Tesco’s U.S. experiment may have appeared fresh but it didn’t prove easy.  Tesco started with a conceptual error and its remained thus.

Fresh & Easy might still succeed here under its current banner providing its new management is in the American retail mode. That suggests a retailer knowledgeable of Southern California and the southwest retailing milieu might be the best successor. Without that happening, F&E will be part of the retail’s never-ending passing parade.

David Livingston
Guest
9 years 2 months ago

Probably cannot survive. Poor site selection will be too hard to overcome. I can see a handful of sites being taken over by Trader Joe’s, Grocer Outlet, and the rest by dollar stores. It is very difficult to revive a supermarket chain that has been run into the ground by its previous owners, even when they do have good locations. Now with Fresh & Easy having poor secondary locations, the chances of being taken over by a legitimate retailer are slim to none.

David Zahn
Guest
9 years 2 months ago

Hey Tesco, it’s Amazon on the line. They want to know if they can use those sites for lockers for their drop-offs. At pick-up time, it might be the most people in the building at any one time!

- Provided data -
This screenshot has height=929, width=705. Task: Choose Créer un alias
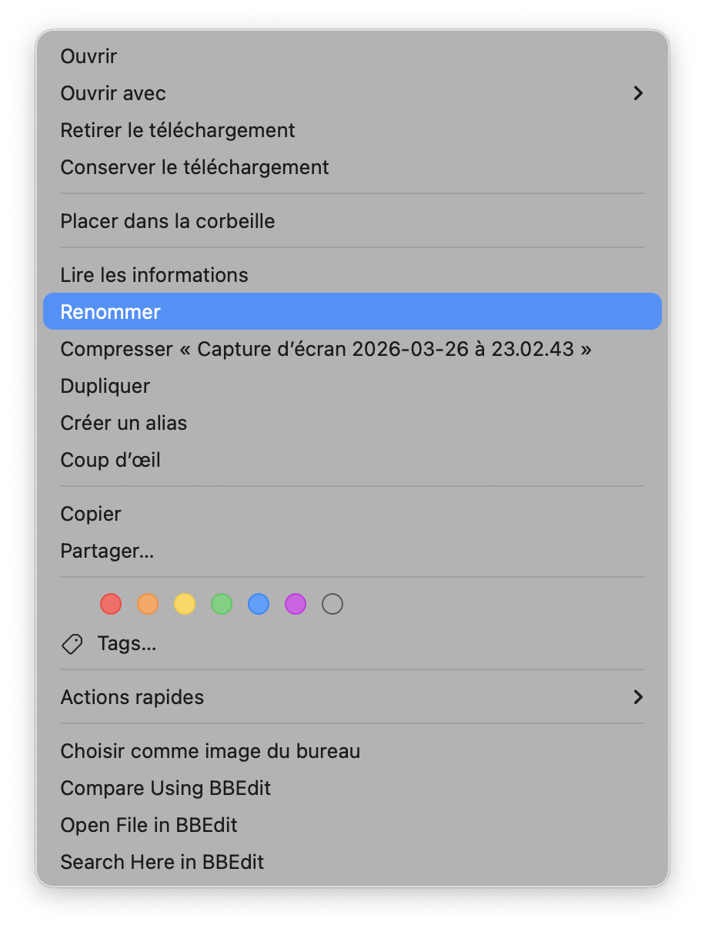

- Goal of the exercise -
Transcribe the Fresh & Easy comments in full, word for word. The listing comes from a separate source unrelated to the Fresh & Easy comments.

- Exercise output -
Tesco’s U.S. experiment may have appeared fresh but it didn’t prove easy.  Tesco started with a conceptual error and its remained thus.

Fresh & Easy might still succeed here under its current banner providing its new management is in the American retail mode. That suggests a retailer knowledgeable of Southern California and the southwest retailing milieu might be the best successor. Without that happening, F&E will be part of the retail’s never-ending passing parade.

David Livingston
Guest
9 years 2 months ago

Probably cannot survive. Poor site selection will be too hard to overcome. I can see a handful of sites being taken over by Trader Joe’s, Grocer Outlet, and the rest by dollar stores. It is very difficult to revive a supermarket chain that has been run into the ground by its previous owners, even when they do have good locations. Now with Fresh & Easy having poor secondary locations, the chances of being taken over by a legitimate retailer are slim to none.

David Zahn
Guest
9 years 2 months ago

Hey Tesco, it’s Amazon on the line. They want to know if they can use those sites for lockers for their drop-offs. At pick-up time, it might be the most people in the building at any one time!